#### ACTIVITY
Your answer must be an exact copy of the lines from the one containing "Instruction: Open the Runtime menu" through the last line of the records below, with no pictures; please include nothing else.

#### Records from a data source
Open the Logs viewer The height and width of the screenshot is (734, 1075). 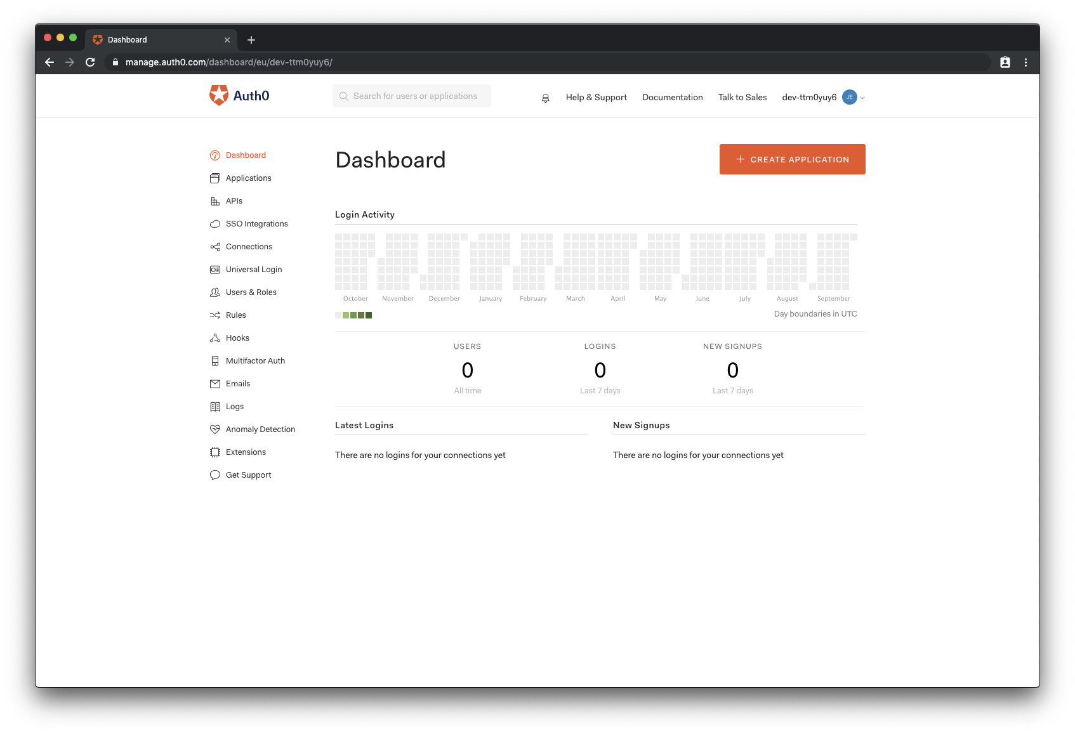234,406
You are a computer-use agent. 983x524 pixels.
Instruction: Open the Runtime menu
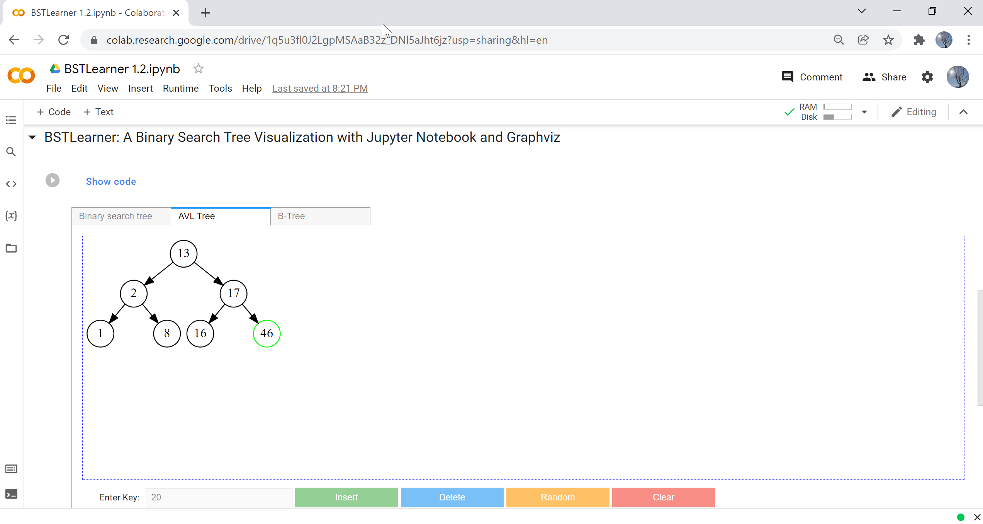tap(180, 88)
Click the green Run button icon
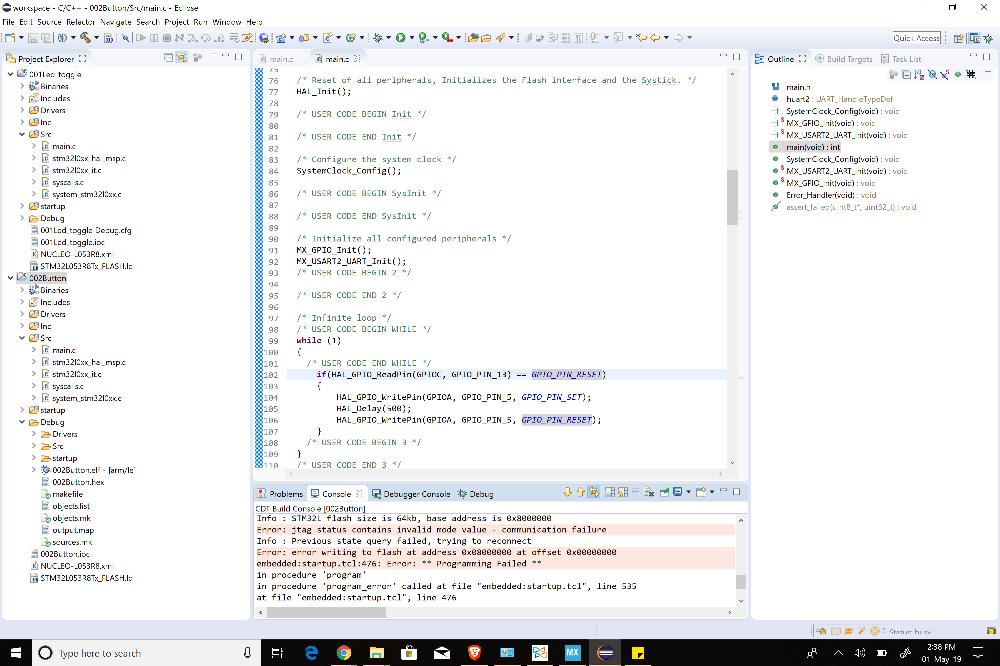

#### RESULT FOR THIS EXERCISE
Instruction: Open the Runtime menu
tap(180, 88)
Click the green Run button icon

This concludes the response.